This would require the prosecution to prove the absence of any attempt
by Bentley to signal to Craig that he wanted Craig to surrender his
weapons to the police. Lord Bingham ruled that Bentley's trial had been
unfair because the judge had misdirected the jury and, in his summing-up,
had put unfair pressure on the jury to convict. It is possible that Lord
Goddard may have been under pressure while summing up since much of the
evidence was not directly relevant to Bentley's defence. Lord Bingham
did not rule that Bentley was innocent, merely that there had been
defects in the trial process. If Bentley had been alive in July 1998 or
convicted of the offence, it would have been possible for him to face a
retrial.
In a case with similarities to the Bentley case, a
House of Lords judgment of 17 July 1997, cleared Philip English of
murdering Sergeant Bill Forth in March 1993, the reasons being given by
Lord Hutton. English had been handcuffed before his companion Paul
Weddle killed Sgt Forth with a concealed knife. The existing joint
enterprise law allowed the conviction of English for murder because they
had both been attacking Sgt Forth with wooden staves, making English an
accessory to any murder committed by Weddle as part of that assault.
Lord Hutton made the 'fine distinction' that a concealed knife was a far
more deadly weapon than a wooden stave, so that proof of English's
knowledge of it was necessary for conviction. The appeal may have
influenced the allowing of a posthumous referral of the Bentley case.
Lord Mustill had asked for new laws on homicide when
setting out his reasons at the time of Lord Hutton's ruling on English's
appeal. However, Lord Bingham's ruling blamed Lord Goddard for a
miscarriage of justice without making further alteration to the law on
joint enterprise. The English judgment, delivered just over two months
after the Labour government took office, remained the most recent
precedent in joint enterprise law, though the Bentley verdict attracted
far more media attention.
The two youths were spotted climbing over the gate
and up a drain pipe to the roof of the warehouse by a nine-year-old girl
in a house across from the building. She alerted her parents and her
father walked to the nearest telephone box and called the police.
When the police arrived, the two youths hid behind
the lift-housing. One of the police officers, Detective Sergeant
Frederick Fairfax, climbed the drain pipe onto the roof and grabbed hold
of Bentley. Bentley broke free and was alleged by a number of police
witnesses to have shouted the words "Let him have it, Chris".

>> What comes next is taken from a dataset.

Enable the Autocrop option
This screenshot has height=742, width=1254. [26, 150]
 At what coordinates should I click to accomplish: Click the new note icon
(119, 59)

Both Craig and Bentley denied that those words were ever spoken.
Craig, who was armed with a revolver, opened fire,
grazing Fairfax's shoulder. Nevertheless, Fairfax arrested Bentley, who
is said to have told him that Craig had plenty of ammunition for his
Colt New Service .455 Eley calibre revolver, for which Craig had a
variety of undersized rounds, some of which he had had to modify to fit
the gun. Craig had also sawn off half of the weapon's barrel, so that it
would fit in his pocket. In his pocket Bentley had a knife and a spiked
knuckle-duster, though he never used either. Craig had made the knuckle-duster
himself and had recently given both weapons to Bentley.

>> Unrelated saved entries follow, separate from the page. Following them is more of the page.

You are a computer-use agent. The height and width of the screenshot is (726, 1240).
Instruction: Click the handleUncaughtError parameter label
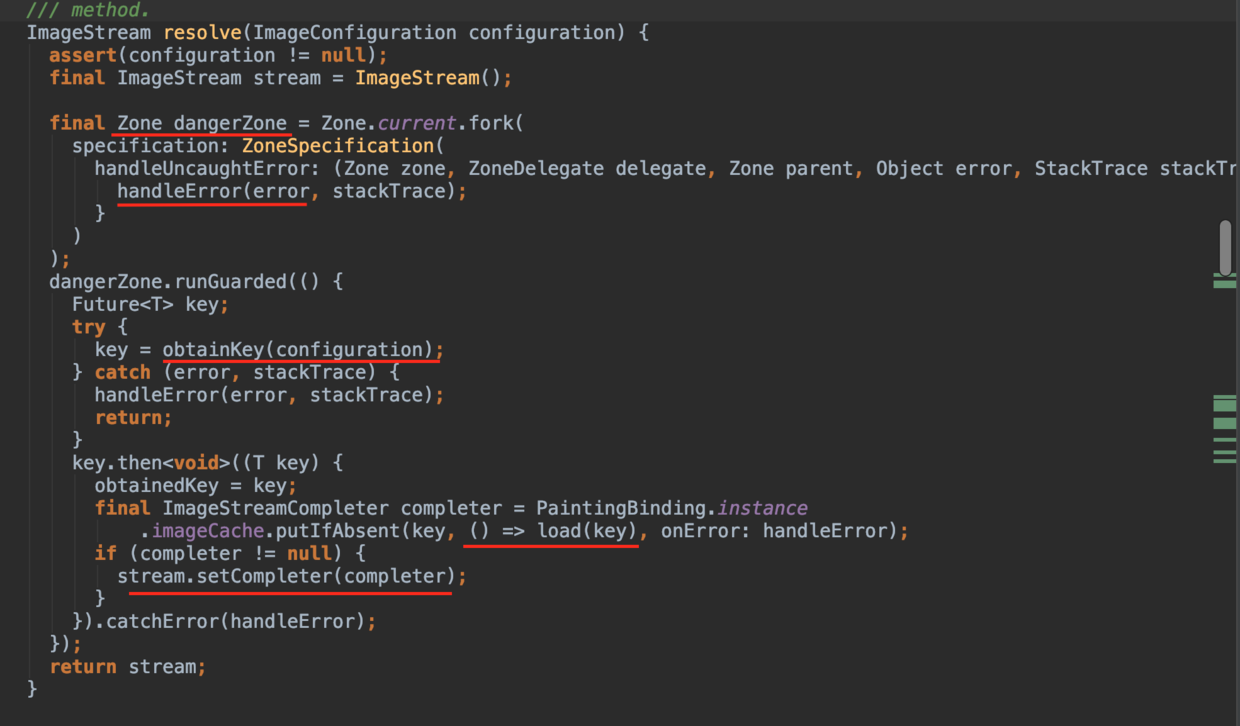pyautogui.click(x=208, y=169)
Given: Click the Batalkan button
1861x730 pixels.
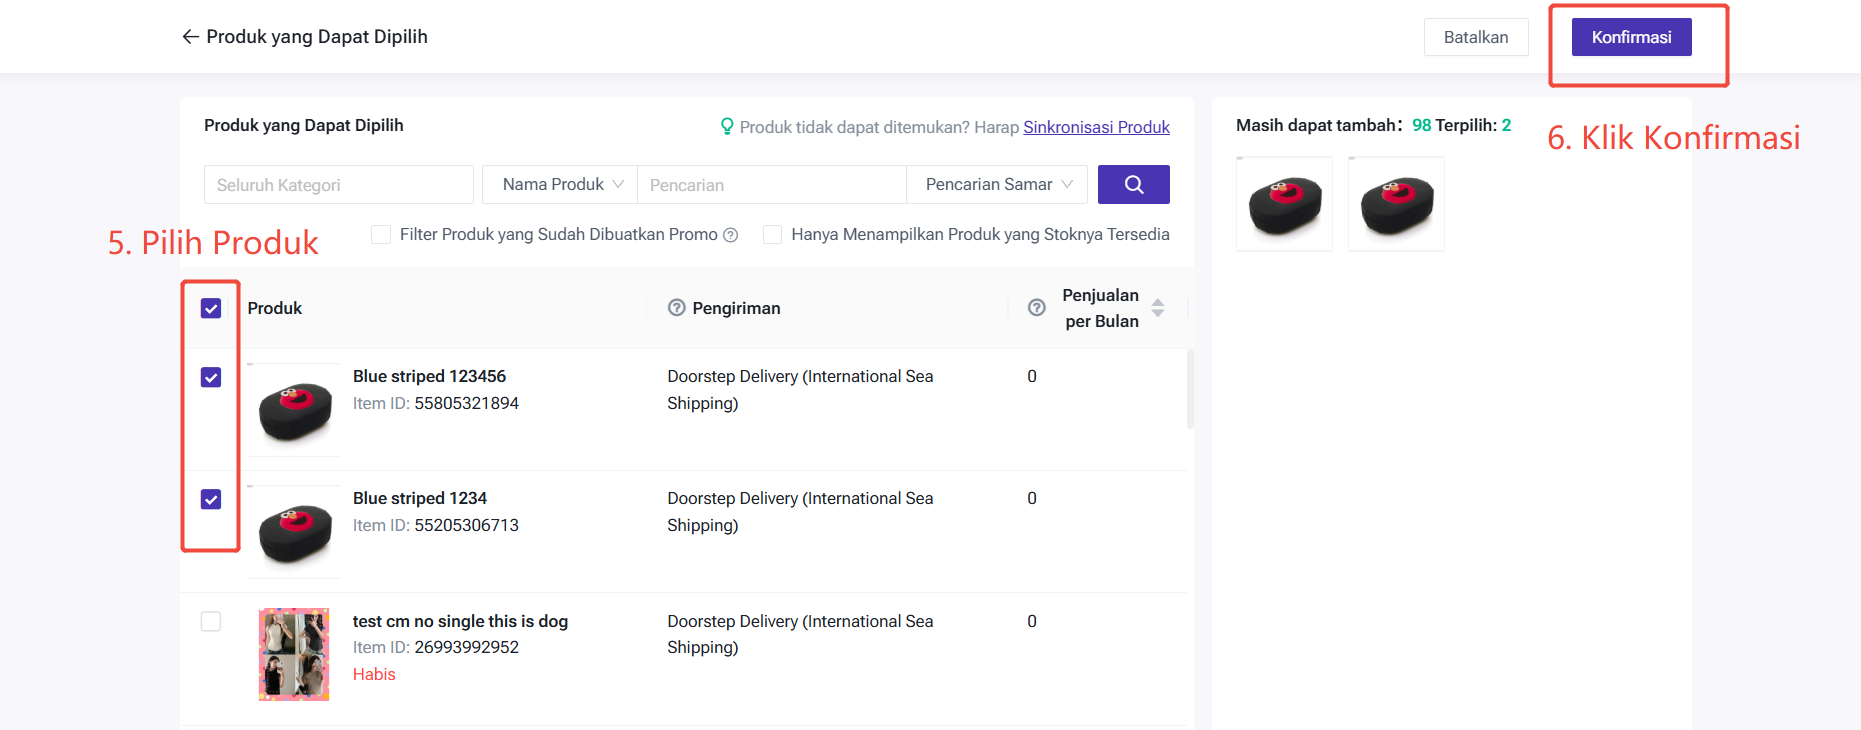Looking at the screenshot, I should (1475, 37).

Following the arrival of uniformed officers, a group
was sent onto the roof. The first to reach the roof was Police Constable
Sidney Miles, who was immediately killed by a shot to the head. After
exhausting his ammunition and being cornered, Craig jumped some thirty
feet from the roof, fracturing his spine and left wrist when he landed
on a greenhouse. At this point, he was arrested.
Various medals were awarded to the several
participating police officers, including one posthumously to Miles
and the George Cross to Fairfax.
Legal proceedings
Craig would not have faced execution if found guilty,
as he was below the age of 18 when PC Miles was shot. Bentley on the
other hand was not. The trial took place before the Lord Chief Justice
of England and Wales, Lord Goddard, at the Old Bailey in London between
9 December 1952 and 11 December 1952.
The doctrine of 'constructive malice' meant that a
charge of manslaughter was not an option, as the "malicious intent" of
the armed robbery was transferred to the shooting. Bentley's best
defence was that he was effectively under arrest when PC Miles was
killed; however, this was only after an attempt to escape, during which
a police officer had been wounded.
As the trial progressed the jury had more details to
consider. The prosecution was unsure how many shots were fired and by
whom and a ballistics expert cast doubt on whether Craig could have hit
Miles if he had shot at him deliberately: the fatal bullet was not found,
Craig had used bullets of different under-sized calibres and the sawn-off
barrel made it inaccurate to a degree of six feet at the range from
which he fired. There was also the question of what Bentley had meant by
"Let him have it", if indeed he had said it. Though in the gangster
movies of the time the expression meant "shoot", it could also be
construed as signifying that Bentley wanted Craig to surrender the gun.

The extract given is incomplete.